For the data below, say how many lines contain "agent". Only the number should be given.

§ **Pixel coordinate grounding data**
━━━━━━━━━━━━━━━━━━━━
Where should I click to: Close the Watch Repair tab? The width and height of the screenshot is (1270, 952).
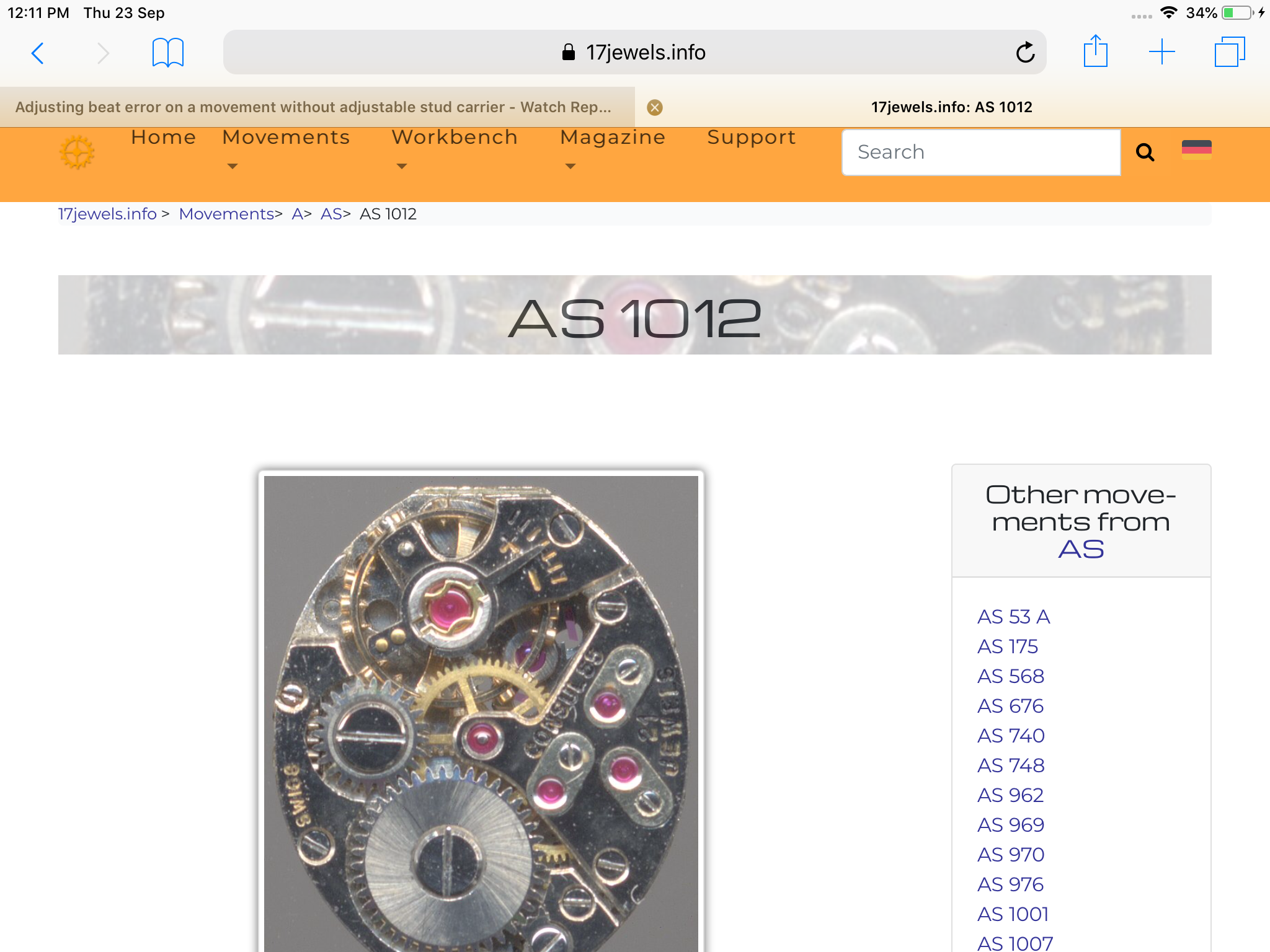click(x=655, y=107)
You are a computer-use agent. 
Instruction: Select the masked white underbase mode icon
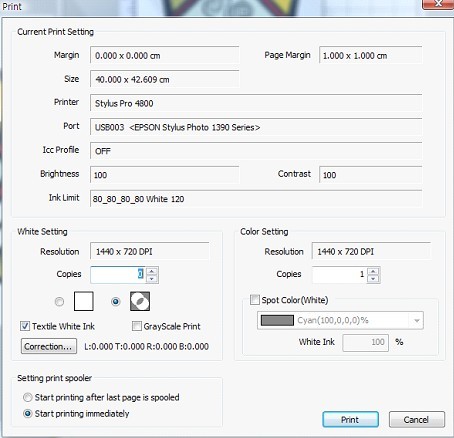(140, 301)
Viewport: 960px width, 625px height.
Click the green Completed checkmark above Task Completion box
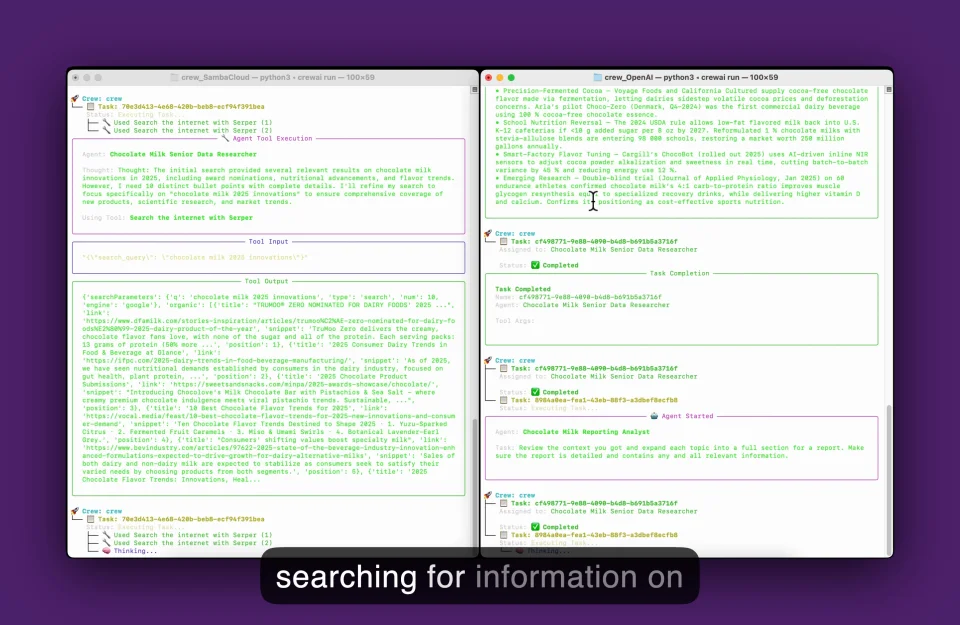(x=535, y=265)
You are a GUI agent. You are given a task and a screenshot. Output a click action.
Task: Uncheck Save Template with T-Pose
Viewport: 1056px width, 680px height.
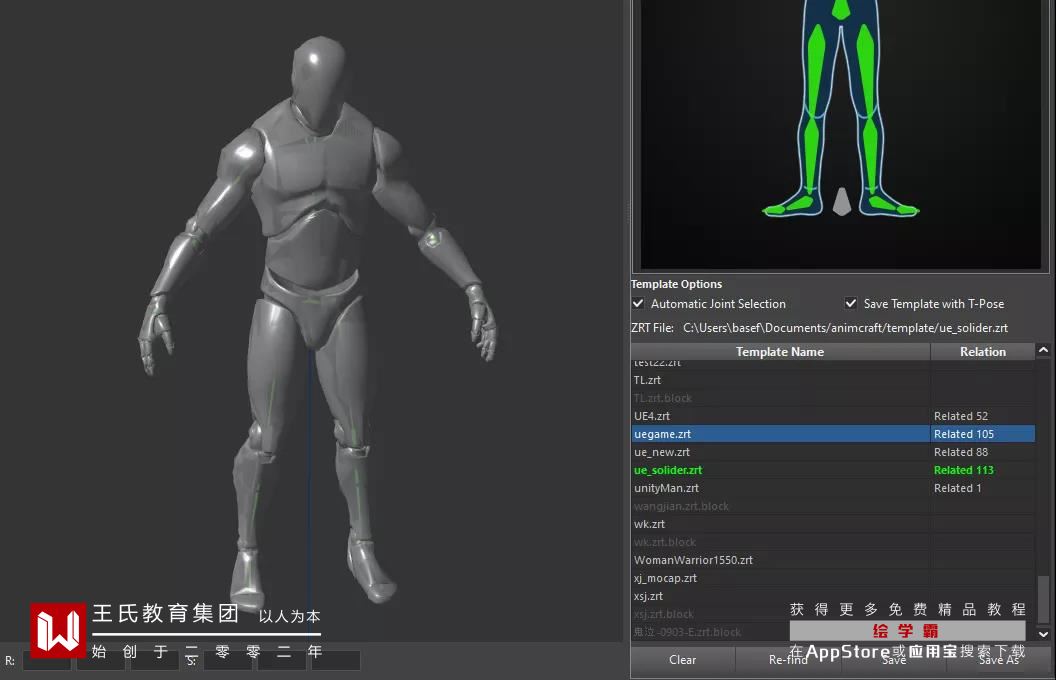click(x=851, y=303)
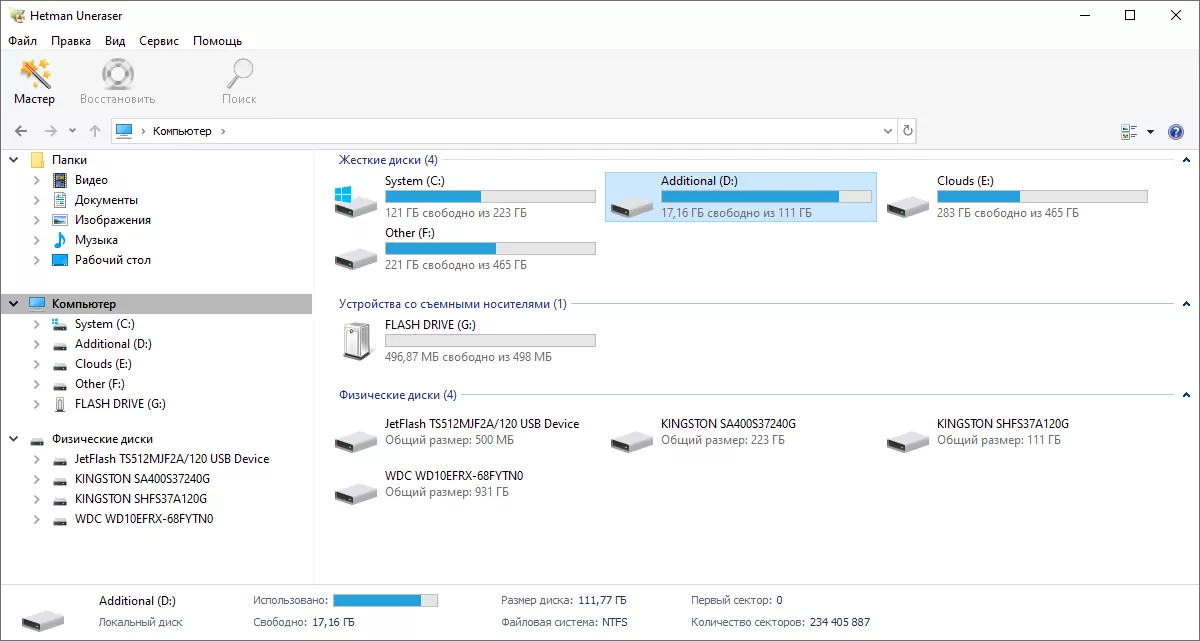The height and width of the screenshot is (641, 1200).
Task: Open the Сервис menu
Action: (159, 41)
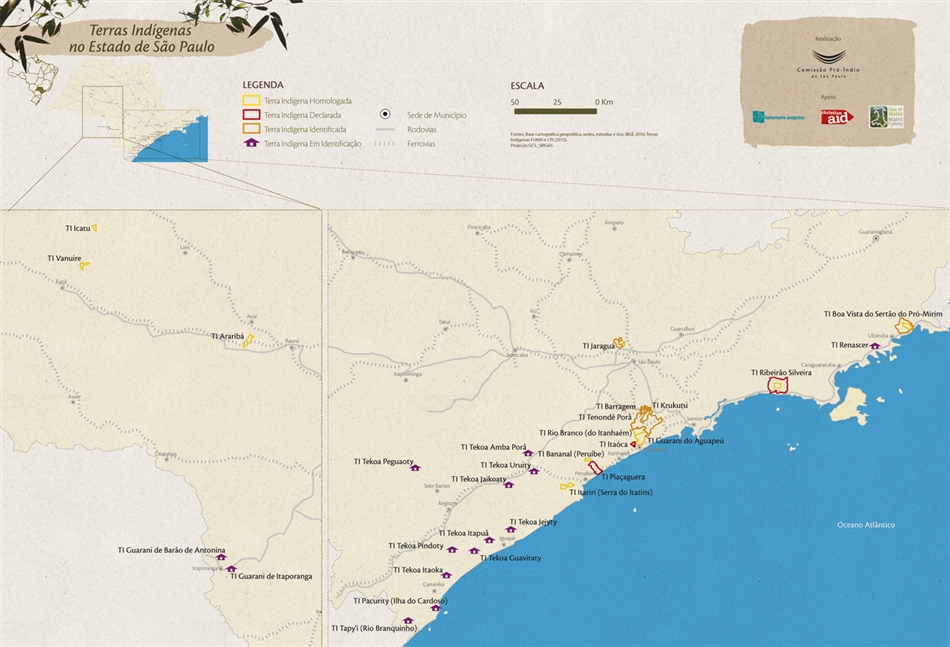The height and width of the screenshot is (647, 950).
Task: Click the TI Jaraguá label
Action: (x=597, y=346)
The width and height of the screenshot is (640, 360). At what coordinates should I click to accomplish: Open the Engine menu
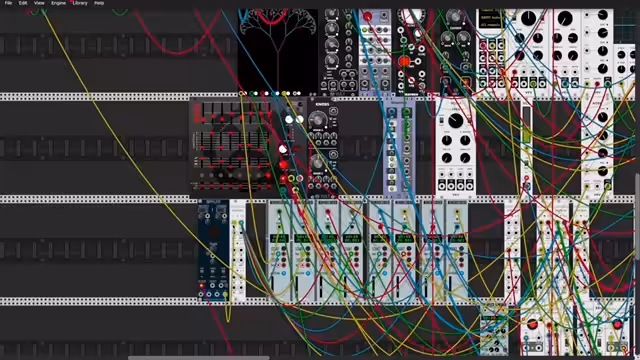point(58,3)
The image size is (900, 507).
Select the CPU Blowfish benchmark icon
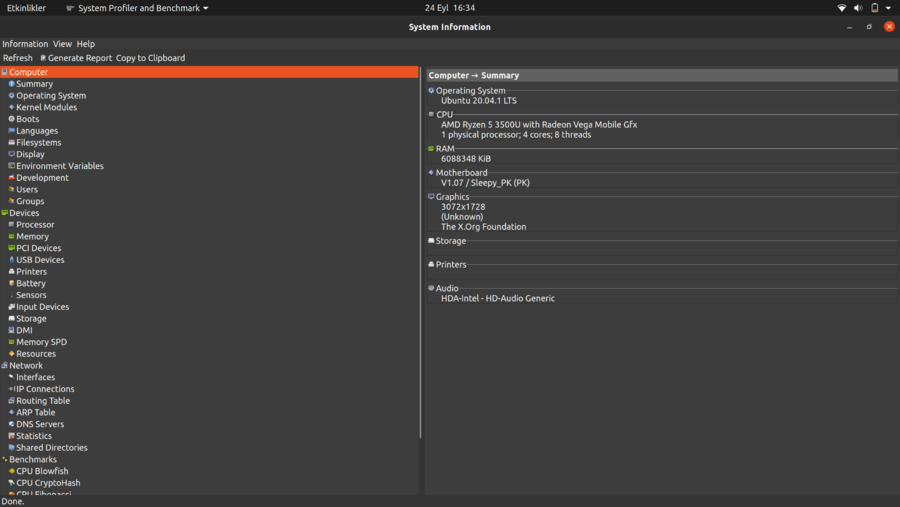[x=12, y=472]
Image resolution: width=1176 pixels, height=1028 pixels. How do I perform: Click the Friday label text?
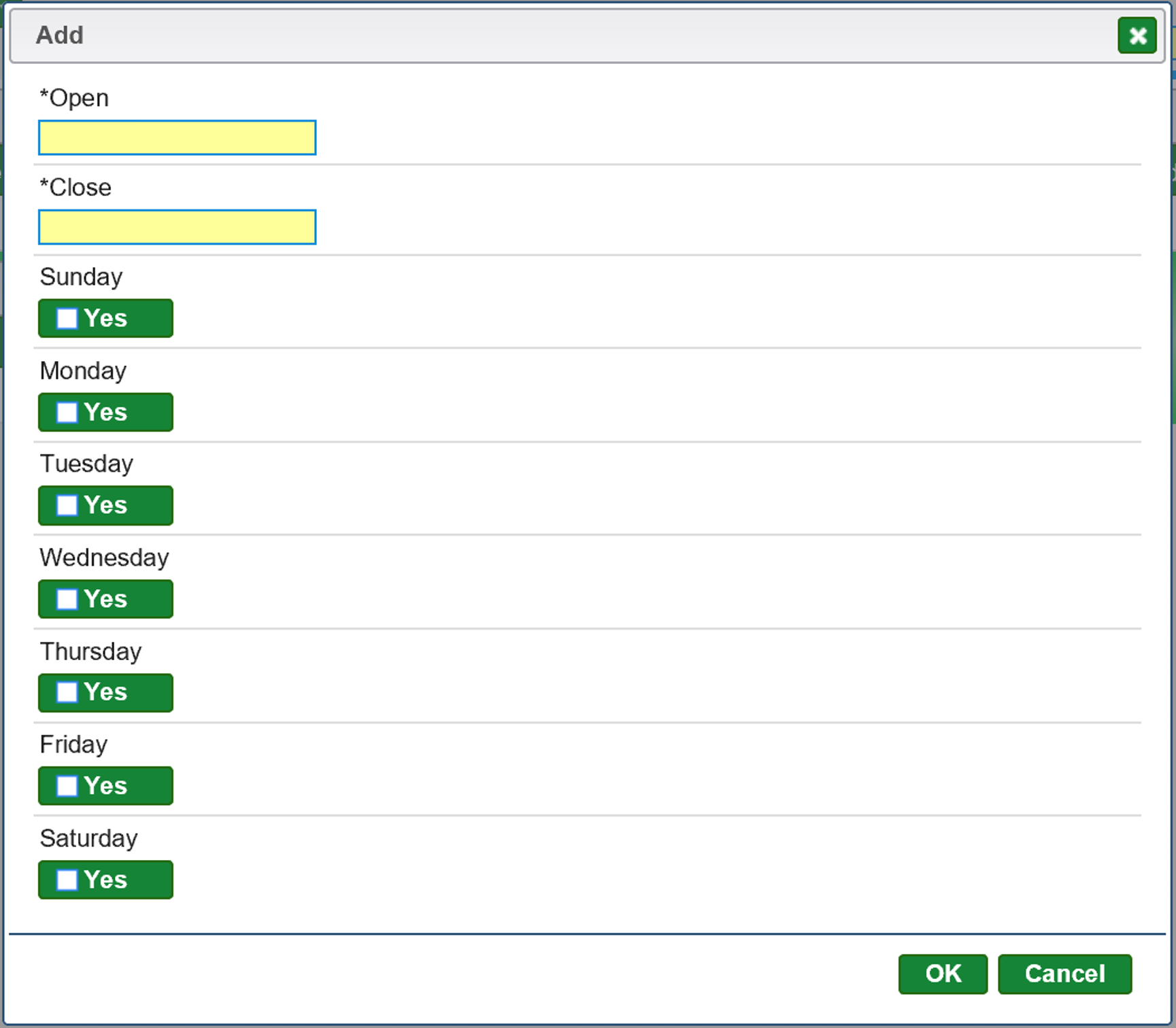(x=73, y=744)
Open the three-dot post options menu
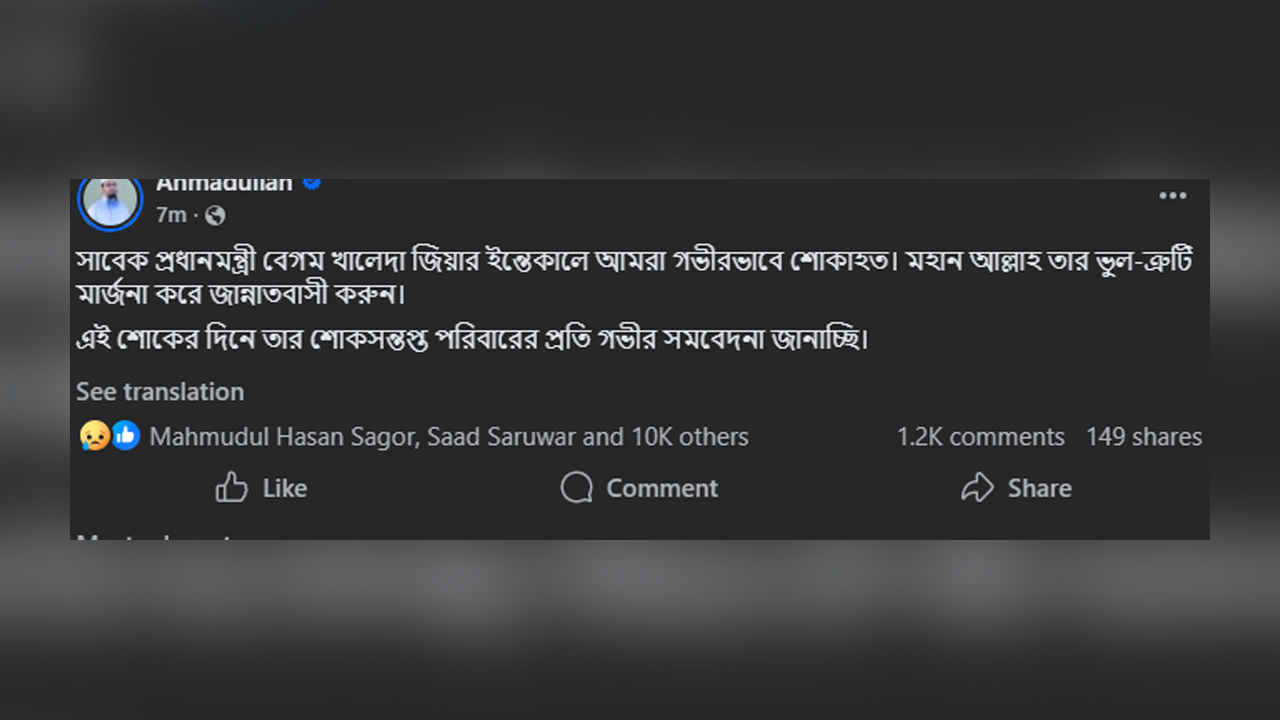This screenshot has height=720, width=1280. click(1172, 196)
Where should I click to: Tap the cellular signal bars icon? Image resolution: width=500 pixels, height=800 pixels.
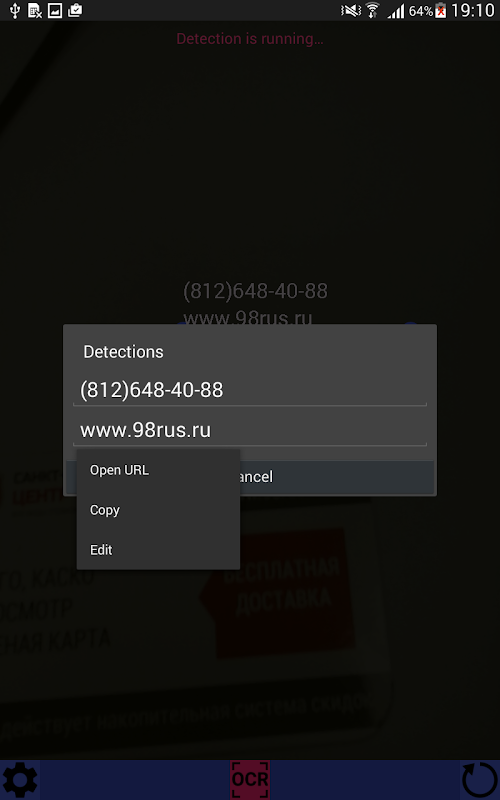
━━━━━━━━━━━━━━━━━━━━
§ **Your solution**
2